ALS is not one disease. It is a conspiracy.
Genes load the gun. The environment points it. Time pulls the trigger.
That is the model laid out by researchers Ammar Al-Chalabi and Orla Hardiman.
"The liability threshold model of disease. In the population as a whole, the burden of disease-causing factors varies. Individuals with a burden greater than the threshold develop disease."
The epidemiology of ALS: a conspiracy of genes, environment and time
Their work shows that ALS should not be understood as a single, neat disease with one cause and one cure. It is a messy syndrome made up of many subtypes. Some people inherit mutations with heavy risk. Others live for decades without obvious family history until something in their environment tips the scale.
The conclusion is blunt. ALS only shows itself when enough risk has piled up. A person can carry high-risk genes and get sick young. Or carry moderate risk and need decades of exposure to toxins, poor diet, infections, or trauma before the threshold is reached. Once the threshold is crossed, the process becomes self-perpetuating. Neurons die. The decline accelerates.
"a | A healthy individual. At birth, only the genetic load exists. With time, the deleterious gene variation results in accumulating cell damage. Environmental exposures also accumulate with time. Unless the disease threshold is reached, the individual will not develop ALS. b | Development of ALS. Eventually, the threshold for disease is reached and ALS manifests. The neurodegenerative process is probably self-perpetuating."
The paper that laid out this model is now more than 12 years old, yet it still holds up. More recent research has only reinforced the idea that ALS emerges from a mix of genetics, environment, and time, with no single factor telling the whole story.
Why this matters
This could explain why some regimens or supplements seem to work well for certain people and not for others. The disease does not present the same way in everyone. One person’s ALS might be heavily genetic and move fast no matter what. Another person’s ALS might be driven more by environmental stressors, diet, or toxins, leaving more room for interventions to make a dent.
That means when someone swears by a supplement stack, it might genuinely help them, while doing little for someone else. The difference lies in how much of their personal tipping point came from genes versus environment.
The levers you can pull
The science is messy, but it points to a handful of levers that keep showing up:
- Food: Diets high in vegetables, healthy fats, and antioxidants are linked with lower stress on neurons. Processed meats and excess carbs add to the burden.

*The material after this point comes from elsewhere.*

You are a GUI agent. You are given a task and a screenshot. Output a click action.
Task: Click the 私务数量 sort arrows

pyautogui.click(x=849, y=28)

- Toxins: Pesticides, heavy metals, solvents, and pollution have all been tied to higher risk. Reducing exposure lowers the load.
- Gut and immune health: A balanced microbiome supports a calmer immune system. Dysbiosis pushes inflammation higher.
- Lifestyle: Moderate exercise helps, overexertion harms. Good sleep and stress reduction protect energy balance.
- Targeted support: A few safe supplements like creatine, CoQ10, vitamin D, omega-3s, and high-dose B12 may help support mitochondria and nerve health, even if none are proven cures. Some people also use red light therapy as a way to support mitochondrial function, since certain wavelengths of light can stimulate energy production inside cells and may help reduce oxidative stress.
It is important to be clear that research has struggled to pin down any single environmental cause of ALS. The exposures are too varied, the evidence is messy, and the search space is endless. That means we are unlikely to identify the cause for any one person, let alone treat it directly. Pulling these levers is not about fixing a root cause. It is about reducing the load wherever possible and giving yourself the best chance you can in the face of the diagnosis.
The bigger picture
ALS is not destiny. It is probability. The Al-Chalabi and Hardiman model shows that for most people, the disease only appears once enough factors line up.
Genetics set the foundation, and when environment and time stack up high enough, you break through the threshold and ALS begins.
That means interventions aimed at reducing environmental stressors may not cure ALS, but they have the potential to slow it down. Especially in people whose genes alone would not have pushed them over the edge.
This is not false hope. It is practical hope. Hope that comes from stacking odds in your favor. Hope that comes from refusing to hand everything over to the ticking clock.
My own path
Since my diagnosis I discovered I was living inside this model. I suspect my genetics are not enough on their own. Something in my environment and my history tipped me into ALS. That is why I track my regimen closely. I take supplements, I changed my diet, I manage stress, I look after sleep, I reduce toxins where I can.
And I built StackDat because I needed a way to organize it all. To see what I was taking, why I was taking it, and how it fit together. To share it with my care team. To be part of the bigger picture of data that is not being collected in the clinics.
If genes, environment and time conspire to create ALS, then we need to conspire back with every tool we have.